I don’t blink. “You’ve been watching us.”
His smile fades for a moment before flipping to another folder. He slides it across the table. It’s labeled: Jones, A.
My face doesn’t move, but something behind my ribs does. He opens the folder and fans glossy photos across the table.
Astrid.
One of her stepping out of a cab. Another entering a building with tinted windows and no signage. In the next she’s exiting, eyes down, arms crossed protectively over her middle.
“That’s a women’s health clinic,” Spalding informs me.
I say nothing but my heart skips a beat. And he sees it.
He leans forward, eyes gleaming. “Looks to me like she’s got a few secrets of her own.” His words are deliberate. Slow. He’s not after confirmation. He’s after blood.
I school my expression, but the ground has shifted beneath me. The timeline fits. Paris. The night she came to me, the way she’d refused the wine. The quiet tiredness. The need.
But it’s not for certain.
Spalding taps a photo. “Is it yours?”
I look up at him, my voice quiet and cool. “Be careful what you say next.”
He grins. “You threatening a federal agent, Ivanov?”
I lean back, voice calm and cool. “No. I’m warning a fool.”
His grin widens. “We can pull her in. One subpoena, and she’s ours.”
He doesn’t see the danger in that statement, but I do.

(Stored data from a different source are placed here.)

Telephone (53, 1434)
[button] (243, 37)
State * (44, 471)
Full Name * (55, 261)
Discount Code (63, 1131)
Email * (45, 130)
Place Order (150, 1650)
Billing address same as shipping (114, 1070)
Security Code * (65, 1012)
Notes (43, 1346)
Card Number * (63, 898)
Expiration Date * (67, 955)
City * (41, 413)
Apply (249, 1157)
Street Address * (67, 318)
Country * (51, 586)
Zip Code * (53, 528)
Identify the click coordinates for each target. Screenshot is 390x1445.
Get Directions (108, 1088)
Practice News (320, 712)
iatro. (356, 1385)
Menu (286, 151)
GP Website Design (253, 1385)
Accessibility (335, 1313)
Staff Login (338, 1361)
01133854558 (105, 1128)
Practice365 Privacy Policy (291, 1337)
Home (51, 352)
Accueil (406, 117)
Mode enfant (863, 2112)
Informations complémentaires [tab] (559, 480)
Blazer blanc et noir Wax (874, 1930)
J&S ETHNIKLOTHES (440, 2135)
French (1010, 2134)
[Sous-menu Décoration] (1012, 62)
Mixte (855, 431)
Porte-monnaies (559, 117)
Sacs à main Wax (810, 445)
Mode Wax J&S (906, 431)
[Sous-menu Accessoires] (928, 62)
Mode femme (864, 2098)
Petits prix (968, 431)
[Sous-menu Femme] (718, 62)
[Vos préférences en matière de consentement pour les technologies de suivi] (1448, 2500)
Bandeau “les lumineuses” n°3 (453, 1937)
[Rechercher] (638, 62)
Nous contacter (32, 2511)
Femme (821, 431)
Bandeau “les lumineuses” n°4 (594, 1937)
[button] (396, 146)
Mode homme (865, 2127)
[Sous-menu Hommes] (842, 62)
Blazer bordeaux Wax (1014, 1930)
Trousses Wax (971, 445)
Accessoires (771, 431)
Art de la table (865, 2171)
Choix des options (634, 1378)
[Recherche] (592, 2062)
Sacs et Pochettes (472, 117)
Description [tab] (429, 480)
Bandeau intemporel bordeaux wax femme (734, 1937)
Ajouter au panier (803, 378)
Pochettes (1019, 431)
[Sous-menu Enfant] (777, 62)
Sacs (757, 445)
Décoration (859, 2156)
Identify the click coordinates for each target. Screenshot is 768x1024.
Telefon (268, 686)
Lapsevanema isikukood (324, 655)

And God help him if he ever tries.
I think about the possibility of Astrid being pregnant with my child. My God. Has it been that obvious?
No. Wait. This could all be bullshit.
I narrow my eyes at the photos. Too convenient. A woman’s health clinic? That could be anything. A checkup. A prescription refill. Hell, a flu shot. The images don’t prove a thing and Spalding knows it.
He’s playing me.
I force myself to breathe evenly, but he’s watching me like a hawk, waiting for the fracture to spread.
“She’s not safe with you,” he says. “Or any of the Ivanov men. The bodies, the money, the things that happen behind those gilded gates at your mansion… she doesn’t belong in that world.”
He thinks he’s striking a nerve. Maybe he is. But not in the way he wants to.
My jaw tightens. My nostrils flare. I lean back. Hands steepled. Mask restored.
“You’re grasping at threads,” I say coolly. “You want a confession? You’ll have to do better than this.”
He slaps the folder shut with more force than necessary. “You think this is a game? You think we won’t burn it all down?”
“You’ve been trying,” I murmur. “All these years, yet we’re still here.”
Spalding glares at me. The temperature in the room seems to drop.
The rest of the interview is just noise. Paperwork. Empty posturing. A bluff with no cards left in hand.